Die Reportagen sollten nun auf ihren ,Fremdwortgehalt’ hin untersucht werden. Dabei sollten die Studierenden selbst die Wortetymologie erarbeiten. Dies geschah mit Hilfe des „Deutschen Wörterbuchs von Jacob Grimm und Wilhelm Grimm“ sowie der Internetseiten „Wikipedia“ und „Wiktionary“. Als erster Lerneffekt wurde erwartet, dass derartig recherchierte Wörter als Vokabeln besser haften bleiben. Zudem übten die Studierenden den Umgang mit Etymologiewörterbüchern beziehungsweise -websites. In einem weiteren Schritt sollte das Rechercheergebnis visuell dargestellt werden, um weitere Verstehens- und Erkenntniseffekte zu erzielen. Dies erschien angebracht, da kognitiv eine visuelle Verarbeitung schneller und leichter erfolgt als eine rein textbezogene. Zu diesem Zweck wurden die einzelnen Wörter farblich markiert. Wörter mit germanischem Ursprung, die nicht im vergangenen oder in diesem Jahrhundert über das Englische ins Deutsche gelangt sind, wurden grün unterlegt. Wörter aus den klassischen Sprachen Griechisch und Latein wurden gelb beziehungsweise rosa unterlegt. Wörter aus dem Französischen wurden rot unterlegt; da das Französische eine Auslagerung des Lateinischen ist, war entscheidend, wie das jeweilige Wort ins Deutsche gelangt ist. Schließlich wurden Wörter aus dem Englischen, die im vergangenen und in diesem Jahrhundert ins Deutsche gelangt sind, blaugrün markiert. Zudem wurden Wörter aus anderen Sprachen violett markiert. Um die Darstellung hier im Druck zu ermöglichen, werden im Folgenden Wörter deutschen Ursprungs unverändert gelassen; lediglich Wörter, die aus anderen Sprachen ins Deutsche gelangt sind, werden hervorgehoben: Wörter aus dem Griechischen werden kursiv dargestellt, Wörter aus dem Lateinischen werden unterstrichen, Wörter aus dem Französischen werden kursiv gesetzt und unterstrichen. Wörter aus dem Englischen werden fett markiert, Wörter aus anderen Sprachen werden umrahmt. Da Namen und Ziffern in diesem Kontext weniger bedeutsam sind, werden sie nicht extra markiert, obwohl dies in der ursprünglichen Form der Fall war.

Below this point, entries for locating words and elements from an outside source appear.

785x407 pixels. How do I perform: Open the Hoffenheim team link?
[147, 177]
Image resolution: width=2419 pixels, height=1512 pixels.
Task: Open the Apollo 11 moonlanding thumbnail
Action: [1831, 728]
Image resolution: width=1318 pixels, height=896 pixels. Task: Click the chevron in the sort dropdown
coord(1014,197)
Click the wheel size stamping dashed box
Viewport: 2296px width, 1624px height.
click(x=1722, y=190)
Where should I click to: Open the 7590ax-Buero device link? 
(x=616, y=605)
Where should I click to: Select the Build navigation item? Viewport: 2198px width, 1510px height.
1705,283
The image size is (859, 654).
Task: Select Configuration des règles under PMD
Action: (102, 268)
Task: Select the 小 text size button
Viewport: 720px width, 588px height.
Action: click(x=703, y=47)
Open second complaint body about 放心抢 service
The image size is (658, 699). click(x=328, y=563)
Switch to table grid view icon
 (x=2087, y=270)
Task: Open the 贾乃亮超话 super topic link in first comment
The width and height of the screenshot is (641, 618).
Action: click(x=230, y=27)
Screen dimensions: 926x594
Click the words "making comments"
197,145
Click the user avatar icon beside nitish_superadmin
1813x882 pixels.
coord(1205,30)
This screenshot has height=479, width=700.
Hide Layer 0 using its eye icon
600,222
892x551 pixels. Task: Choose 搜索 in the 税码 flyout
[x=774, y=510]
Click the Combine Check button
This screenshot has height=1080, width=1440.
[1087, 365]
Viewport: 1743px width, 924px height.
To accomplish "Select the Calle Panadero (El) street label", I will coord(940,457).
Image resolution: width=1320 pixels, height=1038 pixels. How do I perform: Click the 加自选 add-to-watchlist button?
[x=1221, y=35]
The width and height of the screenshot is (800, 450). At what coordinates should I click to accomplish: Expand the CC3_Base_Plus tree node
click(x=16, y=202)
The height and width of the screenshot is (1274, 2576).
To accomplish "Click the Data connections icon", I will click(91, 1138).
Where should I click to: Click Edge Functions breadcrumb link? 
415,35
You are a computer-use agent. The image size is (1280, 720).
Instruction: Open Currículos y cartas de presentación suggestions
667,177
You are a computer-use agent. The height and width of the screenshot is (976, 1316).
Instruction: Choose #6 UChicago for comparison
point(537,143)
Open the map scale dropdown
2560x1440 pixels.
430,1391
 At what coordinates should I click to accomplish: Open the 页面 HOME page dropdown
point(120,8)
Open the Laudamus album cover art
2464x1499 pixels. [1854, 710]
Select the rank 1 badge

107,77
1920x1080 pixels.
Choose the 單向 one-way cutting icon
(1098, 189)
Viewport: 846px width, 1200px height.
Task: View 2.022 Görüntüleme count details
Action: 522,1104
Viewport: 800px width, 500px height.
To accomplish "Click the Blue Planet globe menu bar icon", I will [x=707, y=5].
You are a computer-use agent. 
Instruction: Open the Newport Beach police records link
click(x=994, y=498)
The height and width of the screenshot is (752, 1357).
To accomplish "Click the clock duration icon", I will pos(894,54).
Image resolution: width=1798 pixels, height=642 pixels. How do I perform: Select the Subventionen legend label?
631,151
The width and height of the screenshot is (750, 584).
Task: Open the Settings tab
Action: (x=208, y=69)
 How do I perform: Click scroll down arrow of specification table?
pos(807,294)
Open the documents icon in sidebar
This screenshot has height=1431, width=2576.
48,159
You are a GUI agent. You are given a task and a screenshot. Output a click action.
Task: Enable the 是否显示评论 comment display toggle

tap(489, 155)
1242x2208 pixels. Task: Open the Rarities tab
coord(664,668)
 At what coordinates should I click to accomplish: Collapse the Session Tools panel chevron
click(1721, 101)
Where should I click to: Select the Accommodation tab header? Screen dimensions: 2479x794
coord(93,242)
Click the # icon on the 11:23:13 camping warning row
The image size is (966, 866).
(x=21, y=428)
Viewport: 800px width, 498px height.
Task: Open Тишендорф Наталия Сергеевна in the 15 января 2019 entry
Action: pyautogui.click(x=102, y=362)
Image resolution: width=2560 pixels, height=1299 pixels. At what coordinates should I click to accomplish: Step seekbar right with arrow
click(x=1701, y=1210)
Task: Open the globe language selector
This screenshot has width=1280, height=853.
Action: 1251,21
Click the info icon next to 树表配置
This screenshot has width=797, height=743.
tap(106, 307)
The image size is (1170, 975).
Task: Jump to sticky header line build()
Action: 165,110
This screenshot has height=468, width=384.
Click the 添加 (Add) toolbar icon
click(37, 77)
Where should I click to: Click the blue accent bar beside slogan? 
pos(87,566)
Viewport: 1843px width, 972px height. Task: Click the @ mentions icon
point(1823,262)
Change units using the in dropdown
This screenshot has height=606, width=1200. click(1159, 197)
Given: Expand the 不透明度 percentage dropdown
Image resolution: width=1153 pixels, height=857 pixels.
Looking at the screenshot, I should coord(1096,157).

Spezifische Probleme entstehen durch Eigennamen, die zunächst sprachlich eine besondere Funktion haben, aber - aufgrund religiöser, politischer, kultureller und heute auch ökonomischer Prozesse - oft aus anderen Sprachen stammen. Bei Namen gibt es neben lateinischen, französischen und englischen auch zahlreiche hebräische Wortursprünge; heutige Namen haben oft auch eine Markenrolle und sind teilweise bei Produktnamen gar der Fantasie entsprungen. Namen sollten deshalb speziell markiert werden. Dies geschah mit der Farbe blau. Zahlen fallen aus der Zählung; sie blieben auch bisher unmarkiert.

Das Deutsche ist bekannt für seine Komposita. Sie können unter Umständen aus einem (ehemaligen) Fremdwort und einem germanischen Wort zusammengesetzt sein. In einem solchen Fall wurden die Wortbestandteile entsprechend markiert; bei der Auswertung wurde das Wort dann aber dem jeweiligen Fremdwort zugerechnet.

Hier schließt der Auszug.